Le plus rapide des bombardiers français, le Farman NC 150, dont le prototype avait été construit sans hâte aucune (hélas), aurait sans aucun doute ridiculisé le Messerschmitt 109 E de 1940 sans difficulté. 

Par contre, c'est la version Bf 109 F qu'il aurait rencontré à sa sortie, début 1941, et les choses eussent été plus difficiles pour lui...

Non, un bombardier ne peut jamais être sûr de revenir à sa base : Une fois en l'air, il est la proie naturelle des chasseurs.

Le général Giulio Douhet, pour obtenir la maîtrise de l'air, raisonnait comme si les avions se comportaient comme des cuirassés

Son raisonnement - sur ce plan - était entièrement faux, mais il existe encore des gens qui continuent dans cette voie.


En réalité, les commissions Françaises étaient dominées par des hommes qui volaient rarement (ou alors dans de vieux Potez XXV) et qui, de ce fait, n'avaient plus le moindre sens tactique du combat aérien

Faute de cette qualité essentielle, ils raisonnaient de manière théorique sans détecter celles de leurs prémisses qui étaient fausses.

CONSIGNE — Recopiez mot pour mot le passage ci-dessus sur les bombardiers français, en commençant à « Le plus rapide » et en terminant à « dans cette voie. ».

Entrées d'un jeu de données —
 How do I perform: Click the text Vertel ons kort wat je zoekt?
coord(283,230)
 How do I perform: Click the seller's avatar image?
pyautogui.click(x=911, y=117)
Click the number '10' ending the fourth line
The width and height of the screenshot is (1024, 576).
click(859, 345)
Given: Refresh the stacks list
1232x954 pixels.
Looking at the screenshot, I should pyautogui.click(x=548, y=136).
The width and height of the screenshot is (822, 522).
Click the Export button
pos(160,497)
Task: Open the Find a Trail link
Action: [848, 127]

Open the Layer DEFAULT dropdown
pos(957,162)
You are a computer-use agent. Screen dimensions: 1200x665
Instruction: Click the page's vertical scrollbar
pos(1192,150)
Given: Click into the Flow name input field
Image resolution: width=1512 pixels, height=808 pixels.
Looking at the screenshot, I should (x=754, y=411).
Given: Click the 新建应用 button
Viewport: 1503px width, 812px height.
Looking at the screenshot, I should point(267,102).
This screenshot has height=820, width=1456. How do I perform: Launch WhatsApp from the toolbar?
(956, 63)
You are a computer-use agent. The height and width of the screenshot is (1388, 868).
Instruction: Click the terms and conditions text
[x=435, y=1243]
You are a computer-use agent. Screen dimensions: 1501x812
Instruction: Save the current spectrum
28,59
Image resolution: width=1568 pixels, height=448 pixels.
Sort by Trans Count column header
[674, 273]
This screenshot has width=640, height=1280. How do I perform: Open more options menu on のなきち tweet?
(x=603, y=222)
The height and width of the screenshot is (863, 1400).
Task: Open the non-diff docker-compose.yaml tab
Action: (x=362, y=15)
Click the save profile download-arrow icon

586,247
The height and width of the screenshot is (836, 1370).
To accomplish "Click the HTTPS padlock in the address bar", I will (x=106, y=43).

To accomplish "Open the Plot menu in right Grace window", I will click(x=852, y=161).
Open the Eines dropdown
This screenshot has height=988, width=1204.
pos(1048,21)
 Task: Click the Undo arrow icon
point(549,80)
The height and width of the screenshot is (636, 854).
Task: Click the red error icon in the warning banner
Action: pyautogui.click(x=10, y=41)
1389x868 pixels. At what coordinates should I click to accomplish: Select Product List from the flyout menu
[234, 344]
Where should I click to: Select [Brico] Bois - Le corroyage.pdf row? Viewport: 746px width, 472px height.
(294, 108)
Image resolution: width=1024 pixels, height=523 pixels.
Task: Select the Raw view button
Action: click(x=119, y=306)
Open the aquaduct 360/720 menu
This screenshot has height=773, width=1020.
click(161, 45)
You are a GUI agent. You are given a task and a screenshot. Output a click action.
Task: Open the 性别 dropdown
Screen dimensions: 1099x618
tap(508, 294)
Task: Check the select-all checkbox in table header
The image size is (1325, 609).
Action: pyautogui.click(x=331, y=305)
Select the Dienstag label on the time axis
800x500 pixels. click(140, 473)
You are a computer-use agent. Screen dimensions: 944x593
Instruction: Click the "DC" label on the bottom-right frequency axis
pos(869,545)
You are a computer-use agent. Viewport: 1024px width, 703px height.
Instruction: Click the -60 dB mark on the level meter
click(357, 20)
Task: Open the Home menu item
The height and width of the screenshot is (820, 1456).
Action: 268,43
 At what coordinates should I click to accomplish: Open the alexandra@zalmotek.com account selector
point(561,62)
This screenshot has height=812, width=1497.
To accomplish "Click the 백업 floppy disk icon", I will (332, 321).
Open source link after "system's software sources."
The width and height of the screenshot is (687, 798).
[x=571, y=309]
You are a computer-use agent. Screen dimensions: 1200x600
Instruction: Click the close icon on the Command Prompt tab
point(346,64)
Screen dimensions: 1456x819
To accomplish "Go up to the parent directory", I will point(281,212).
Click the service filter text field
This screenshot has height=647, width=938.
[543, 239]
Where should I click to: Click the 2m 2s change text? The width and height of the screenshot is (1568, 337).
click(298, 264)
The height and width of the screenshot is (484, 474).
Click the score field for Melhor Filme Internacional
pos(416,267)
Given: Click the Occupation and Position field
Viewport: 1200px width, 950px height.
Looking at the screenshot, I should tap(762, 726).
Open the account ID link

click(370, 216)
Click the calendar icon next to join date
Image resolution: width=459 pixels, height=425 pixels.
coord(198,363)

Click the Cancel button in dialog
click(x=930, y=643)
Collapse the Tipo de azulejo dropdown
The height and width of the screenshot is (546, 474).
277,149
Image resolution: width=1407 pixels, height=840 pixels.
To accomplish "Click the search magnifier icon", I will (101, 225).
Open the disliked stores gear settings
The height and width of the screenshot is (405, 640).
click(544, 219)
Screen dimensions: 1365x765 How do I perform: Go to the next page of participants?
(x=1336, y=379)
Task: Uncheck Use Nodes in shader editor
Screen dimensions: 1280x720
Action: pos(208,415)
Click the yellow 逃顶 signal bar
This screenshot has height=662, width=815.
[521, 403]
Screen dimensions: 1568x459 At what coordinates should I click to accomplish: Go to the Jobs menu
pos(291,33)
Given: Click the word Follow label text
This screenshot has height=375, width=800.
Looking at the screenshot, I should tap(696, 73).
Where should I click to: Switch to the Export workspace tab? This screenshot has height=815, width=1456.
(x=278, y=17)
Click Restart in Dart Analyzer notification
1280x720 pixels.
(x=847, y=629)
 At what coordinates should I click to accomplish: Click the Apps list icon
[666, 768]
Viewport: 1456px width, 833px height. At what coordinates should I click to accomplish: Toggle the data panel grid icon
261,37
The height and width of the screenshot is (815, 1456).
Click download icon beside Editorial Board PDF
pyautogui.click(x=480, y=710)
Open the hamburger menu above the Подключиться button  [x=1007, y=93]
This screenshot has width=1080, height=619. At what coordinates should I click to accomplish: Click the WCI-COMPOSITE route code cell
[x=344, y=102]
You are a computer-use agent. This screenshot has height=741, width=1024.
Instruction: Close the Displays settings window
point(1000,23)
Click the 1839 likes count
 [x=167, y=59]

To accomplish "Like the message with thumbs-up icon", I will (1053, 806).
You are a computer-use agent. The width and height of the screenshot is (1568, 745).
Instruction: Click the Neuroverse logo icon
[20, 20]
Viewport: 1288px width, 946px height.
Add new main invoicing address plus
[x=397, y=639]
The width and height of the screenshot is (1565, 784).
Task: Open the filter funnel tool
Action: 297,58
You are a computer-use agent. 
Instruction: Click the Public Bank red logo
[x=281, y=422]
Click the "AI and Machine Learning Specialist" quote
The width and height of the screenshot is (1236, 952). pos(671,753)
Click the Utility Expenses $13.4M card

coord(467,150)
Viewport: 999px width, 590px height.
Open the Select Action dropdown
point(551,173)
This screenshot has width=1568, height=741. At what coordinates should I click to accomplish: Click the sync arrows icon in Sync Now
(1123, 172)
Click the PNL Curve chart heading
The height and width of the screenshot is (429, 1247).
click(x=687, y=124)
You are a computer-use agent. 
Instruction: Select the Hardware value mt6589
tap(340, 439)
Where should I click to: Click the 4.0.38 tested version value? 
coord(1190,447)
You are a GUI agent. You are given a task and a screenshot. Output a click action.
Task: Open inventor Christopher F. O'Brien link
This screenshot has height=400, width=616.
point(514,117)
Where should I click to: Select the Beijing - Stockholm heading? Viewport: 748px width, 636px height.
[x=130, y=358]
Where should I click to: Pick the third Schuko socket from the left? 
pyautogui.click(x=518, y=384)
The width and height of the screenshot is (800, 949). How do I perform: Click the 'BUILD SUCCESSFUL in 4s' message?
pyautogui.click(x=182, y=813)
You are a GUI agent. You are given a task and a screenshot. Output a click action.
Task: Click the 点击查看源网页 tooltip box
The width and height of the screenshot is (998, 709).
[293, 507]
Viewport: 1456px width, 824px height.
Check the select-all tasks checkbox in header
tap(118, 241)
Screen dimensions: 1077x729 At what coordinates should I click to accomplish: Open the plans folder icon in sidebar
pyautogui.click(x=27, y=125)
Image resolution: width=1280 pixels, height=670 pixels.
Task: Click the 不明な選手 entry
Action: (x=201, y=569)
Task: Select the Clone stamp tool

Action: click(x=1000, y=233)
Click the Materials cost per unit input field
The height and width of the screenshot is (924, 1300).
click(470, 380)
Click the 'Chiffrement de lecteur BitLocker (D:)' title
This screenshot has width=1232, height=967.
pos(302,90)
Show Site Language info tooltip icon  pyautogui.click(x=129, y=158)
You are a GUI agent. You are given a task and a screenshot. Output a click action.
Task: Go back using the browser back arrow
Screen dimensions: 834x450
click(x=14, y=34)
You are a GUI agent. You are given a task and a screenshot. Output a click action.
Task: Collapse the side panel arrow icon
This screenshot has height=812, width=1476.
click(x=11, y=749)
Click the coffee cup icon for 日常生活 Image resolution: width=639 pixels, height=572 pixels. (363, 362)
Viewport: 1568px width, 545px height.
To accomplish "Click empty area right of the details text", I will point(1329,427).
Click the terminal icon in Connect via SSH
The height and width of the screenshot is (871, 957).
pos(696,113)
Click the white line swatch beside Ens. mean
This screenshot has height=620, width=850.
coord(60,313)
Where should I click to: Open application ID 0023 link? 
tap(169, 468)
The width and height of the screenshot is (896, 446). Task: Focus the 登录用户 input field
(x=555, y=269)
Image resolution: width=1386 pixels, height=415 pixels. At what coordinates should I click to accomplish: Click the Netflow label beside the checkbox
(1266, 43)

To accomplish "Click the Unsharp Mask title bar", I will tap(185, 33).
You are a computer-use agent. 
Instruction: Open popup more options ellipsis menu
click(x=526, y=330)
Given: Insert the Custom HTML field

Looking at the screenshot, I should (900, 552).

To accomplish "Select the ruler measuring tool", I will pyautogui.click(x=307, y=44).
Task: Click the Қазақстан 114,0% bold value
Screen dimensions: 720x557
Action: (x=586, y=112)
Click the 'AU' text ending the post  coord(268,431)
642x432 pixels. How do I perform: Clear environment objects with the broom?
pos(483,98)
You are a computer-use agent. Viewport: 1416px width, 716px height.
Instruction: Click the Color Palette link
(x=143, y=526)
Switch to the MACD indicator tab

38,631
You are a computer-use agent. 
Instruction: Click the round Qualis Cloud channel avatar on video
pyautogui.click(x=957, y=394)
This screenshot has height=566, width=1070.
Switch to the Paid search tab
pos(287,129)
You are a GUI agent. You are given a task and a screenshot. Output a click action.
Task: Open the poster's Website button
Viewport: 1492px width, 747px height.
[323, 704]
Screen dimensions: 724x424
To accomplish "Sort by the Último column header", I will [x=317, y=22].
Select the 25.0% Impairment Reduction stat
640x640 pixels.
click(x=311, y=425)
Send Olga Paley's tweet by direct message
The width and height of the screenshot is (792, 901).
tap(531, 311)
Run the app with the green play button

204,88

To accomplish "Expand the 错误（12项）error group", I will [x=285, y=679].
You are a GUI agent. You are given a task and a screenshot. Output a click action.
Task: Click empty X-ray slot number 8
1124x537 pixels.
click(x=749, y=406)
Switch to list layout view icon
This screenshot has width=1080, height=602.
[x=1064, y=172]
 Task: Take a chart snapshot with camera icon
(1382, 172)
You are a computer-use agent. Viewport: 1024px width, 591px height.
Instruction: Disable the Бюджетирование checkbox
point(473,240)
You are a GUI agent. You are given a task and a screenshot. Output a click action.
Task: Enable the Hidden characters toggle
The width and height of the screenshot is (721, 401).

RÉPONSE —
Le plus rapide des bombardiers français, le Farman NC 150, dont le prototype avait été construit sans hâte aucune (hélas), aurait sans aucun doute ridiculisé le Messerschmitt 109 E de 1940 sans difficulté. 

Par contre, c'est la version Bf 109 F qu'il aurait rencontré à sa sortie, début 1941, et les choses eussent été plus difficiles pour lui...

Non, un bombardier ne peut jamais être sûr de revenir à sa base : Une fois en l'air, il est la proie naturelle des chasseurs.

Le général Giulio Douhet, pour obtenir la maîtrise de l'air, raisonnait comme si les avions se comportaient comme des cuirassés

Son raisonnement - sur ce plan - était entièrement faux, mais il existe encore des gens qui continuent dans cette voie.